Follow-up to Solaris SMF and HAProxy won't play nicely from Secret Plans and Clever Tricks

A couple of years ago, I blogged about haproxy, and in particular the incompatibility of it’s soft-restart mechanism with solaris’ SMF. A few people have contacted me since then to ask where we got with it. So here’s the answer:

In the end, we decided simply to not use the graceful-restart feature of haproxy. If we ever restart via SMF, we stop the service, then start it again – so there would be a period of unavailability. This works fine.
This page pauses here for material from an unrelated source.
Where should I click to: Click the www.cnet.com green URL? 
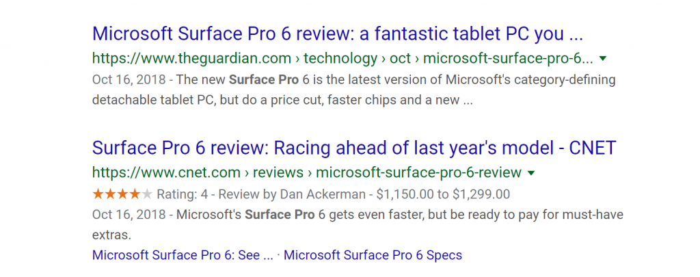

We very very rarely need to restart haproxy though, so it’s not an issue for us. We use apache and mod_proxy_http to talk to a single haproxy instance, which then balances requests between several http back-ends (java for us, but it would work exactly the same with any HTTP service). On the odd occasions when we need to reconfigure haproxy (usually only once or twice a year), what we do is start another instance of haproxy on a different port, reconfigure apache to connect to the new haproxy instance (if you use a rewrite map for the proxy, then this doesn’t even need an ‘apachectl graceful’), then we can safely restart the first haproxy. Once apache is connecting to the (reconfigured) original haproxy server again, we can remove the second instance.

haproxy has been very very stable for us; I don’t think it’s ever crashed (yet!) in the two years since I wrote that blog entry, and on our main server it’s handling between 500,000 and 1,000,000 http requests per day (we have it on a bunch of more minor servers too). Performance is fine; it adds perhaps a couple of milliseconds of latency per request but for our apps that’s not significant. To be honest, we have more problems from apache than from haproxy!

So, If you’re looking for a pure load-balancing solution, and you don’t plan on re-configuring very often (or you can do the same ‘run multiple haproxies and switch between them’ trick) then I think haproxy would be a strong contender – it’s simpler, lighter weight, and probably faster/more scalable than nginx/lightttpd/apache. (though you probably won’t notice the “faster” bit for most web apps)

However, if you want to do other ‘web-server-ish’ things (serve static content, rewrite urls, do SSL…) then you’ll have to have some kind of web server in front, so it would be worth looking at the load-balancers that are built in to either nginx or apache – it may be simpler to just support one server rather than having a chain.

If I had a time machine, I would probably be looking at either nginx, apache + mod_proxy_balancer, or lighttpd. But Apache + haproxy is more than good enough for us, and it’s very much a case of ‘better the devil you know’ – so I probably won’t be migrating any time soon!

July 29, 2008

Opensolaris adventure, part 5; CIFS

Follow-up to Opensolaris adventure, part 4; a quick diversion into iLOM from Secret Plans and Clever Tricks

A user asks

I am only a poor lowly windows user, but I want some of your storage. Can haz CIFS please?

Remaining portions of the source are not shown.